Ammar Aziz

Ammar Aziz

Ammar Aziz is a bilingual poet, literary translator, and multi-award-winning filmmaker. His debut poetry collection, The Missing Prayer, was published simultaneously in Pakistan and India in 2025 to wide critical acclaim. His poetry has appeared in leading literary journals and has been widely anthologized, including in Penguins Greening the Earth and The Red River Book of Erotic Poetry. He has participated in major international literature and art festivals, and his poems have been translated into several languages, including Russian, Spanish, Bangla, Tamil, and Kannada. As a filmmaker, Aziz has screened his work in over a hundred countries. His feature-length documentaries A Walnut Tree (IDFA, Amsterdam, 2015) and Discount Workers (One World, Prague, 2020) have received numerous international awards, including the FIPRESCI Award, the Grand Prix at the Moscow International Film Festival, the Ram Bahadur Award at Film Southasia, and the Jean Rouch International Award, among others. His films have been acquired by Al Jazeera and other global broadcasters and widely covered by international media. Ammar lives in Lahore, where he is a visiting faculty member at Beaconhouse National University, co-founder of the non-profit SAMAAJ, and founding curator of ZQ Gallery.
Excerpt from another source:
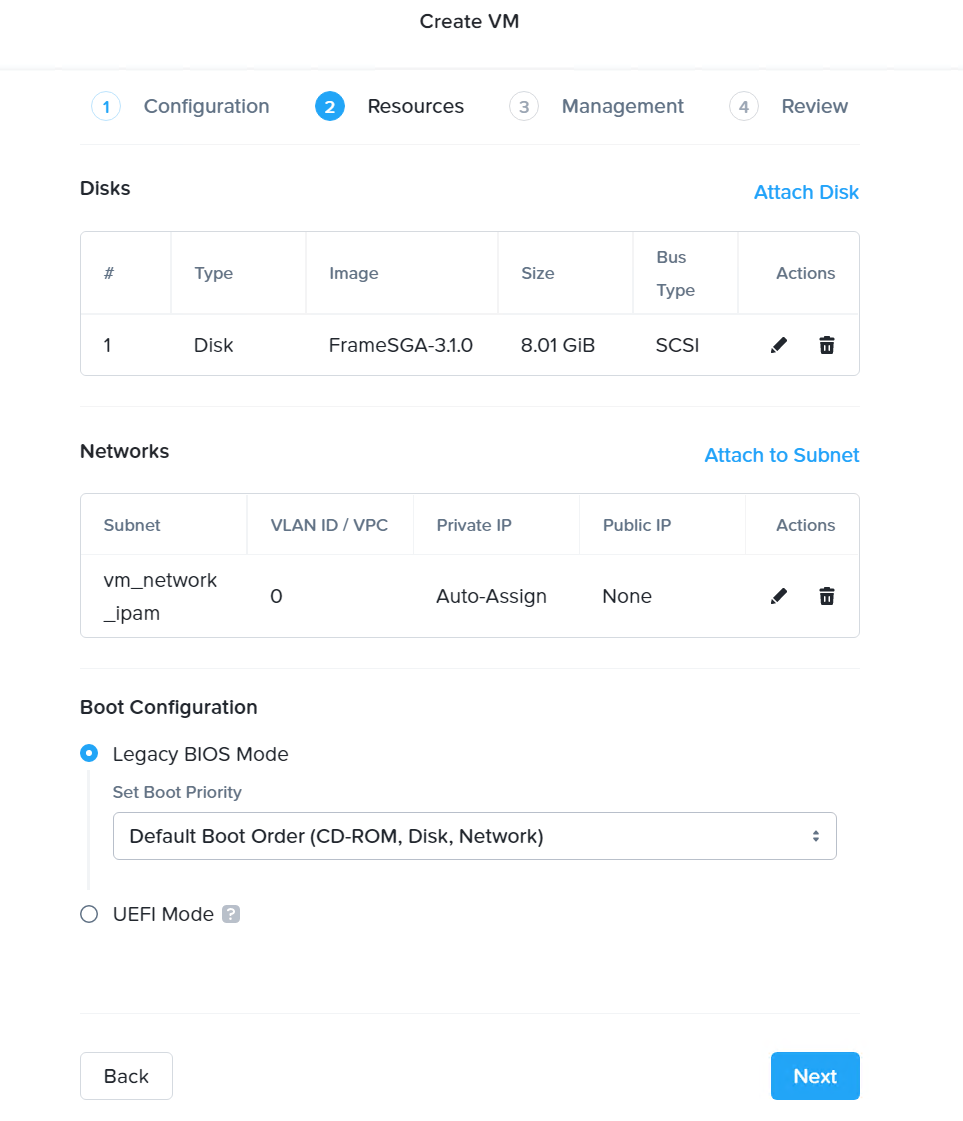The image size is (963, 1121).
Task: Click the step 3 circle icon
Action: tap(524, 106)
He was awarded the prestigious Berlinale Footprints at the Berlin International Film Festival for an animation-based child abuse prevention initiative produced by SAMAAJ. He has recently completed his third feature film and is currently working on a micro-fiction project, an English ghazal collection, and the first official English translation of Urdu poet Jaun Elia—a project he began as an artist-in-residence at the Akademie Schloss Solitude in Germany.